Day 1 - Historian Histeria

2024-12-01

Another year, another set of challanges from Advent of Code, and once again I will attempt to solve them all using Rust.
But this year, I will attempt to document my solutions on this blog.

Link To The Code On GitHub

Part 1

This year I decided to use cargo-aoc instead of the messy self-made repository I used last year, it is a lot nicer to use and I will explain how I use it when relevant. The first step is to set my Advent of Code credentials using cargo aoc credentials <token>, add a couple macros to lib.rs and day1.rs and then I’m set to start coding.
As usual, the first few days should pose no significant challenge.

The Goal

Given a text file containing 2 columns of numbers, the numbers must be paired up based on their sorted order within the column, and then the absolute difference for each pair must be summed and returned.

Example

The given example shows the input:

The pairs should be

And the output 11, made out of 2 + 1 + 0 + 1 + 2 + 5.

The Naive Solution

The easiest solution involves simply splitting the input to lines, the lines to 2 non-whitespace substrings, and parsing each of them to get the columns.
After parsing all that’s left is to iterate over both columns.

RUST

// simple sort, zip, map to get the required sum(abs(a-b))
fn part1_solve(mut left: Vec<u32>, mut right: Vec<u32>) -> u32 {
    left.sort_unstable();
    right.sort_unstable();
    left.iter().zip(right).map(|(&l, r)| l.abs_diff(r)).sum()
}
#[aoc(day1, part1, naive)]
pub fn part1_naive(input: &str) -> u32 {
    let mut left_col: Vec<u32> = Vec::new();
    let mut right_col: Vec<u32> = Vec::new();
    input.lines().for_each(|line| {
        let mut parts = line.split_whitespace();
        left_col.push(parts.next().unwrap().parse().unwrap());
        right_col.push(parts.next().unwrap().parse().unwrap());
    });
    part1_solve(left_col, right_col)
}

The attribute before the function is for cargo-aoc to be able to tell which functions solve which days and parts.
Now running cargo aoc I get basic timing and output:

AOC 2024
Day 1 - Part 1 : 2367773
        generator: 260ns,
        runner: 23.15µs

I am currently not using the generator option for cargo-aoc, it enables timing parsing and processing separately but requires a post-parsing representation of the input that implements Display, which is both inconvenience to implement, and forces me to collect this intermediary form, otherwise the timing for generator will only count building the iterator.

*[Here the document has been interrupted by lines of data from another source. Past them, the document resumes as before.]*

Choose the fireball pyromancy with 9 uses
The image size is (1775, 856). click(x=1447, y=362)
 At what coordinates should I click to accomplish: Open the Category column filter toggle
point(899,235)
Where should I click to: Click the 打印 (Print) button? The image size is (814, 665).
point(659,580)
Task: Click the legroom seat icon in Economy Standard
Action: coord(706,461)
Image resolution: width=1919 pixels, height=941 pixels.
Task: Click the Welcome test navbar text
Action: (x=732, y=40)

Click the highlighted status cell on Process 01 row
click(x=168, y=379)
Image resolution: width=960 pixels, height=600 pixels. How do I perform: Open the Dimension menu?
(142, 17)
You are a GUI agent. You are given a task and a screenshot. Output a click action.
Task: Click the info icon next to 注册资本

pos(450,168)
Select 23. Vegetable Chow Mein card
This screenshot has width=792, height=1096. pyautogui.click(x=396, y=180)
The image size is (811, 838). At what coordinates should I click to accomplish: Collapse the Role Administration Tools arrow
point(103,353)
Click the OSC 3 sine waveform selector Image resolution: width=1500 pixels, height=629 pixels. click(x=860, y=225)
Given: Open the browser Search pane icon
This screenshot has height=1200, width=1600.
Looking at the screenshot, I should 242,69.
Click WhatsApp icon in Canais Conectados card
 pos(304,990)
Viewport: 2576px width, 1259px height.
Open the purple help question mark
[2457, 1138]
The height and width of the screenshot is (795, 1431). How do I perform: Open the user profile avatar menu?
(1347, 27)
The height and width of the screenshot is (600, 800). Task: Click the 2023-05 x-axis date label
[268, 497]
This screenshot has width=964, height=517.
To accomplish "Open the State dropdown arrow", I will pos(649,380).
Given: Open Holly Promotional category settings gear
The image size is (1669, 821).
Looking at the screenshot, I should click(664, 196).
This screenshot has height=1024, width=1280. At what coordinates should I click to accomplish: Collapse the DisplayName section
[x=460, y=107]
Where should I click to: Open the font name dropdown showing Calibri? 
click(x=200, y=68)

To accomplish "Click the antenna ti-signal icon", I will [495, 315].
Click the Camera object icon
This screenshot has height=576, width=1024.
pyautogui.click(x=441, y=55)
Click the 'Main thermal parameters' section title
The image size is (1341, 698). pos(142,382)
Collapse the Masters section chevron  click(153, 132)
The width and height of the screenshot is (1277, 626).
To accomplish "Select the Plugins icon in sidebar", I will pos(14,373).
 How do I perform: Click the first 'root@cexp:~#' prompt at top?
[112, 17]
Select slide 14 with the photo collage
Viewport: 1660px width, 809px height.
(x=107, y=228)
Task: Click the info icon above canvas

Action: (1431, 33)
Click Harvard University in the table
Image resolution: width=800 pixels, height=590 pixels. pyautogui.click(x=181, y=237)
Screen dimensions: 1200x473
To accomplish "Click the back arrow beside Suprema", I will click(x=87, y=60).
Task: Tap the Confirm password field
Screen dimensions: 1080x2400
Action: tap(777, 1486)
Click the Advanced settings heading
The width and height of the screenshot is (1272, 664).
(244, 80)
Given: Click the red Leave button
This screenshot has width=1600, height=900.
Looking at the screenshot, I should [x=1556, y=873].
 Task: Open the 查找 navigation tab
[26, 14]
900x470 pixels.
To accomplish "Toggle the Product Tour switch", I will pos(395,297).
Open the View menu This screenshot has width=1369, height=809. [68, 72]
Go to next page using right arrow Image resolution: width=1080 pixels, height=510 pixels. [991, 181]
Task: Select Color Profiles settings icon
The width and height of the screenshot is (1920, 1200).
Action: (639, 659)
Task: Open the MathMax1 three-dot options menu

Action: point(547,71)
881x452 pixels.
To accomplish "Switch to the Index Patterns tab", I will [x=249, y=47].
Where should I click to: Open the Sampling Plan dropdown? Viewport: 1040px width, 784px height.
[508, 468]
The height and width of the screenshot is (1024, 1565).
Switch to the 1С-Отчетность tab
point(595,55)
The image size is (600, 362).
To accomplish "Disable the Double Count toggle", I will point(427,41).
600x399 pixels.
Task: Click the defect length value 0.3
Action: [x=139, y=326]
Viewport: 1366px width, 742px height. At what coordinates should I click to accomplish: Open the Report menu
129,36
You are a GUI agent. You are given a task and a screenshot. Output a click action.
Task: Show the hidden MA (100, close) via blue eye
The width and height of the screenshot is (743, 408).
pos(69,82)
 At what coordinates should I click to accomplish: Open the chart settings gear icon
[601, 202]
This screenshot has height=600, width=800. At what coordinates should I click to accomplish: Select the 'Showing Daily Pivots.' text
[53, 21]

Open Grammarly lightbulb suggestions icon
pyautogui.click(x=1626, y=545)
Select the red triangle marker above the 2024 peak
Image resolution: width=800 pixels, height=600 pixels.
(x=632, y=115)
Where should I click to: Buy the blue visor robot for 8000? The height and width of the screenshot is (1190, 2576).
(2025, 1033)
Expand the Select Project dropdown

Putting this result into the website and I get my first star and part 2 is unlocked, I’ll solve it and come back for optimizations later.

Part 2

The Goal

As usual with Advent of Code challenges, in part 2 someone read the instructions incorrectly and now I need to solve the same input with different rules.
Now the output needs to be the sum of every number from the left column, with the amount of times it appears in the right column(some sort of similarity score).

Example

For the same example input from part 1, the expected output is 31 from the sum of 3*3 + 4*1 + 2*0 + 1*0 + 3*3 + 3*3.

Naive Solution

A solution very similar to the one I used for part 1 works here, but this time using a HashMap instead of a Vec for the right column:

RUST

#[aoc(day1, part2, naive)]
pub fn part2_naive(input: &str) -> u32 {
    let mut left_col = Vec::<u32>::new();
    let mut right_col = HashMap::<u32, u16>::new();
    input.lines().for_each(|line| {
        let mut parts = line.split_whitespace();
        left_col.push(parts.next().unwrap().parse().unwrap());
        right_col
            .entry(parts.next().unwrap().parse().unwrap())
            .and_modify(|r| *r += 1)
            .or_insert(1);
    });
    left_col
        .iter()
        .map(|num| num * *right_col.get(num).unwrap_or(&0u16) as u32)
        .sum()
}

And running cargo aoc I get the correct result and “finish” the day.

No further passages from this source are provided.